Evolutionary Analysis of Infectious Bronchitis Virus Reveals Marked Genetic Diversity and Recombination Events.

In the last 5 years, frequent outbreaks of infectious bronchitis virus (IBV) are observed in both broiler and layer chicken flocks in the Kingdom of Saudi Arabia (KSA) in spite of extensive usage of vaccines. The IBV is a widespread avian coronavirus affecting both vaccinated and unvaccinated chicken flocks and is attributed to significant economic losses, around the globe. In the present study, 58 (n = 58) samples were collected from four different commercial poultry flocks from 8 KSA districts during 2019. A total of nine positive isolates (9/58; 15.5%), based on real-time reverse transcriptase PCR targeting nucleocapsid (N) gene, were used for further genetic characterization and evolutionary analysis. Genetic characterization of the partial spike (S1) gene revealed the clustering of the reported isolates into three different genotypes, whereas four additional isolates were grouped within 4/91 genotype, two isolates within IS/885 genotype, one isolate was closely related to IS/1494/06, and two isolates were grouped within classic serotype (vaccine-like strains). Phylodynamic revealed clustering of four isolated viruses within GI-13 lineage, three isolates within GI-23 lineage, and two isolates within GI-1 lineage.
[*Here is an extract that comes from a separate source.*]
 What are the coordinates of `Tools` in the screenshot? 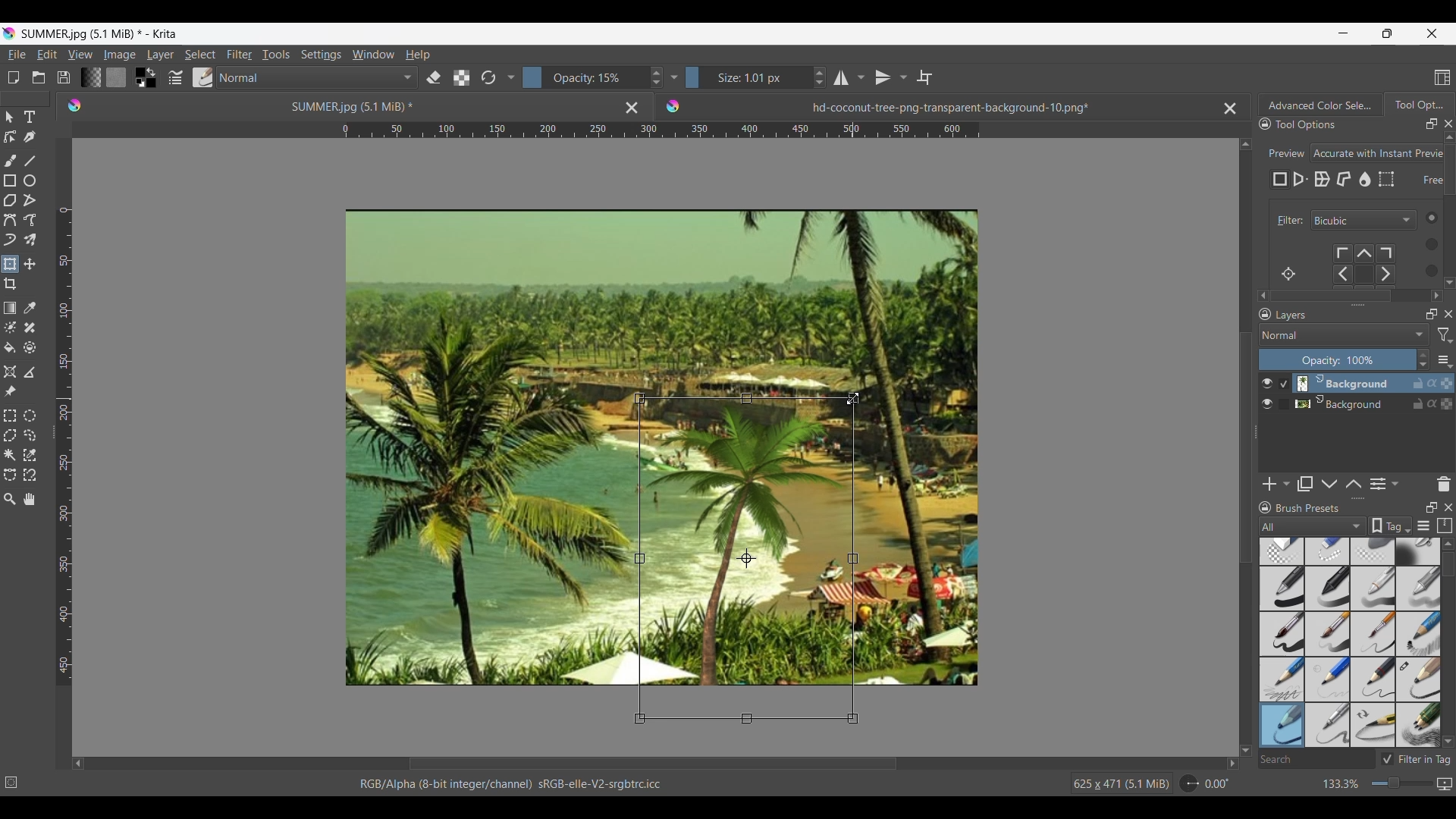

Results indicate that there are high evolutionary distances between the newly identified IBV strains in this study and the commercially used vaccines (GI-1), suggesting that IBV strains circulating in the KSA are under constant evolutionary pressures. Selective pressure biostatistics analyses consistently demonstrate the presence of a higher positive score which highlights the role of natural selection, a mechanism of virus evolution on sites located on the protein surface, within or nearby domains involved in viral attachment or related functions. Recombination analysis revealed emergence of two isolates through recombination events resulting in new recombinant viruses. Taken together, these finding demonstrate the genetic and evolutionary insights into the currently circulating IBV genotypes in KSA, which could help to better understand the origin, spread, and evolution of infectious bronchitis viruses, and to ascertain the importance of disease monitoring as well as re-evaluation for the currently used vaccines and vaccination programs.